A HUGE planned transformation of Granton Harbour said to be worth £300 million to the economy looks set to be killed off by the council.
City officials claim the blueprint for the Edinburgh Marina lacks detail, leaves a question mark over affordable housing and fails to make enough of the waterfront location.
They fear that the development – boasting a 120-bed hotel, a 400-berth dock and a swathe of shopping, leisure and retail space – could have a “significant adverse impact” on the city centre and criticised its height and scale.
It is also understood there is a lack of confidence in Granton Central Developments’ ability to fulfil its promises, which include 2000 homes – half the number originally proposed – and 800 jobs. Officials have now recommended the plans are refused when they go before the planning committee on Wednesday.
But developers today accused the council of “killing off” the regeneration, warning that the site could be left “in desolation” for years.
Kevin Fawcett, of Granton Central Developments, said: “Since our plans were first submitted, we’ve had numerous members of the community reach out to express their excitement and gratitude that Granton, a site that has sat empty for so long, will finally come to life – creating a new community, new jobs and affordable housing.
“Yet it appears the council has little interest in regenerating Granton and is more interested in a monopolistic protection of other areas, including the city centre.

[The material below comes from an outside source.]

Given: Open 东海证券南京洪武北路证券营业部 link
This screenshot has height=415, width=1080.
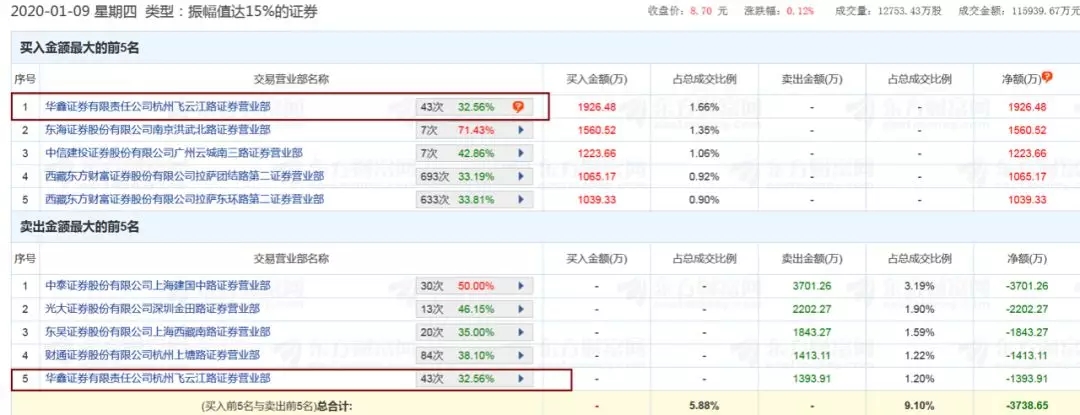Looking at the screenshot, I should click(158, 129).
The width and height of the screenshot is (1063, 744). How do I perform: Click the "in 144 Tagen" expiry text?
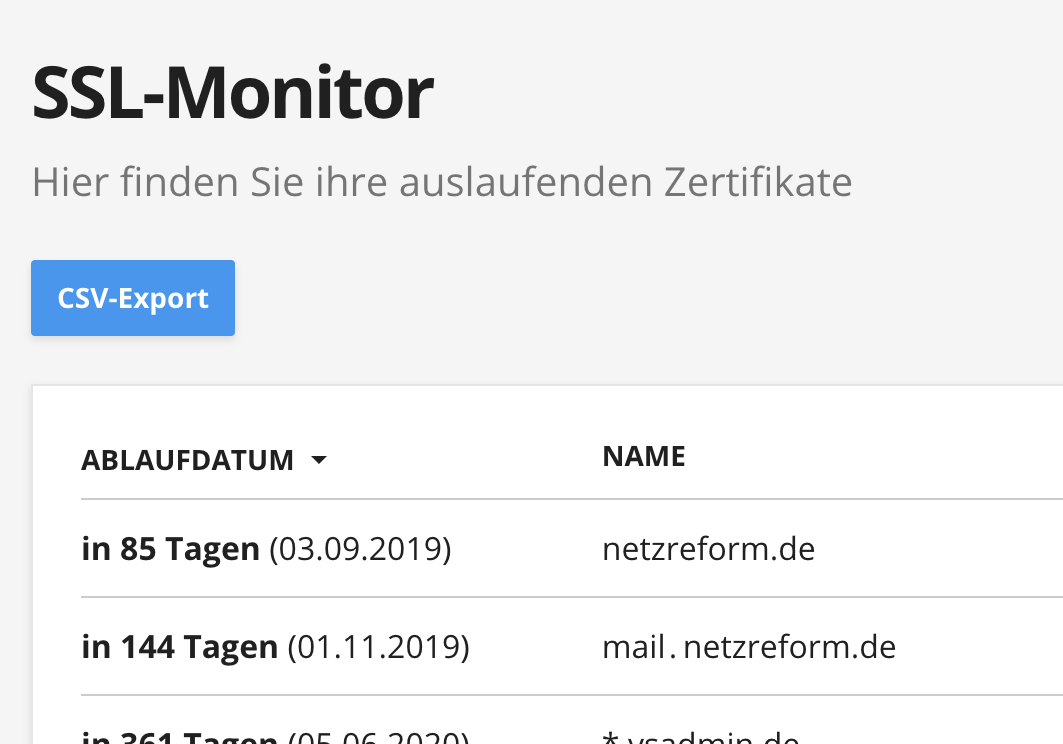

They are concerned that our plans for a local retail centre will draw people away from neighbouring areas.
“It’s as if they would prefer not to create 800 new jobs.

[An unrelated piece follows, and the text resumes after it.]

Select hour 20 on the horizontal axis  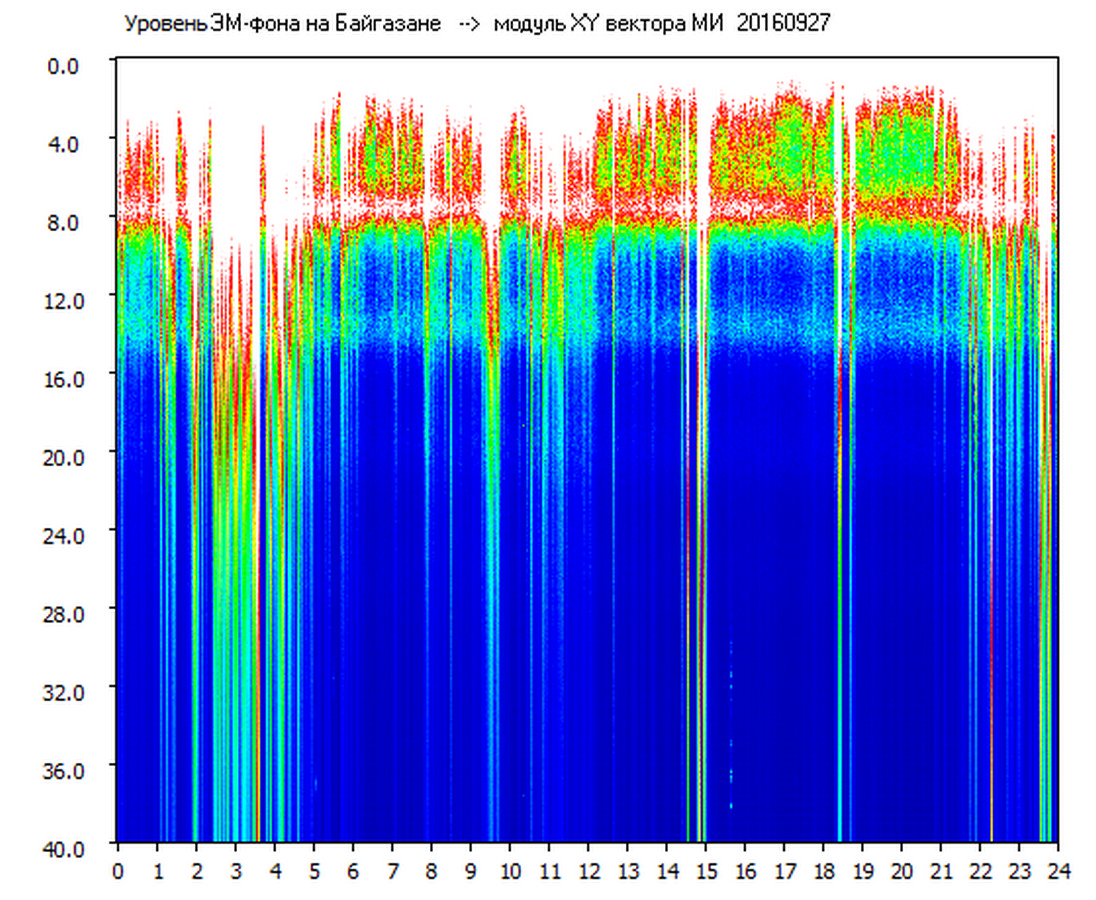[902, 871]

“Everyone wonders why we’re short of affordable housing these days – here is a prime example of modern-day planning decisions being the root of the problem.
“Once again, it’s the people that will be losing out here.”

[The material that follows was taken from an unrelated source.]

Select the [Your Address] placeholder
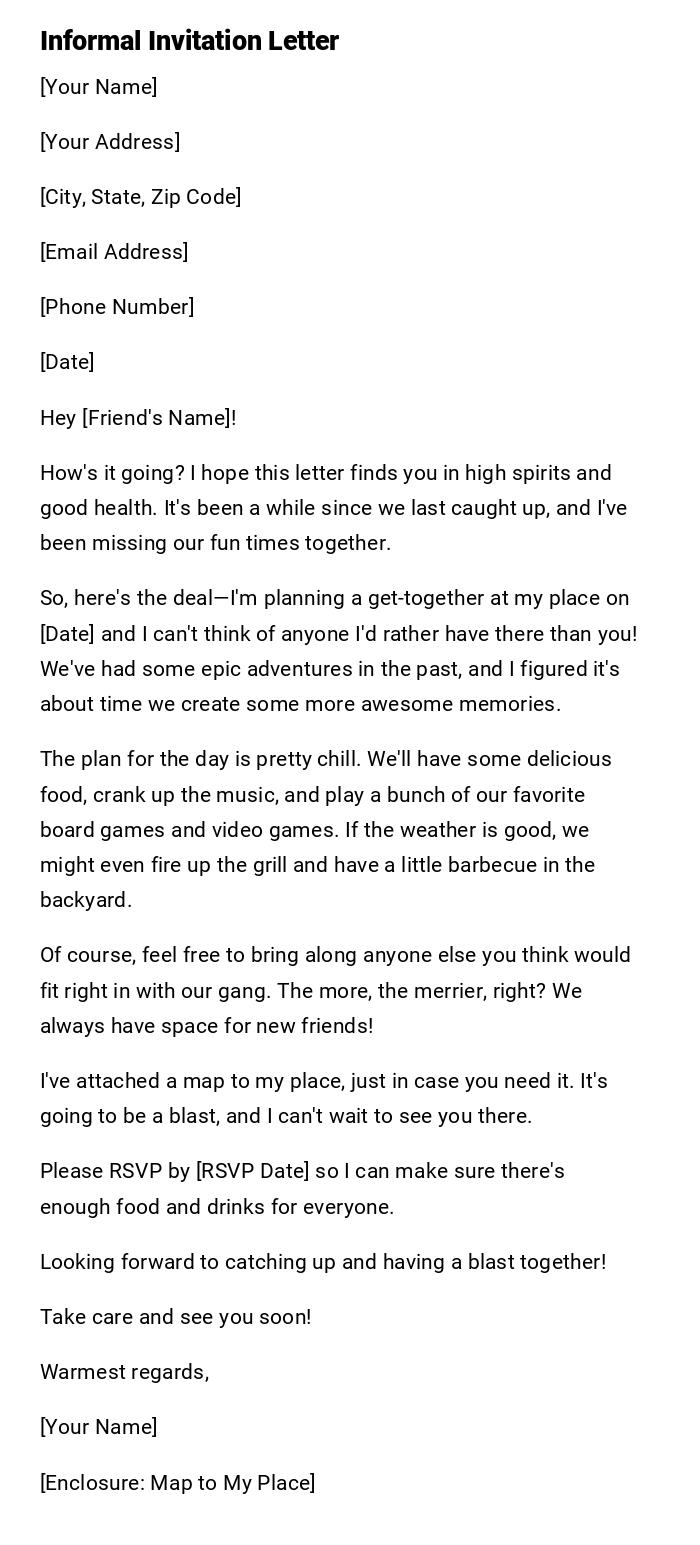This screenshot has width=700, height=1545. [x=110, y=142]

Responding to claims that the proposals lacked detail, Mr Fawcett also stressed that it was “just a masterplan” and insisted that concerns “would all be dealt with” at the detailed planning stage.
He added: “Refusal is recommended based on information they don’t have – and that we don’t have, nor are we required to have at this stage.”
Cammy Day, Labour Ward councillor, defended the recommendations, adding: “Of course we want to see the development, but it has to be done alongside the council’s strategic plans for housing, retail and transport.”
George Gordon, vice-chairman of the Granton and District Community Council, added: “We didn’t think the plans were in keeping with the surrounding area and there are a lot of questions around infrastructure. They [the developers] need to start listening to the residents.”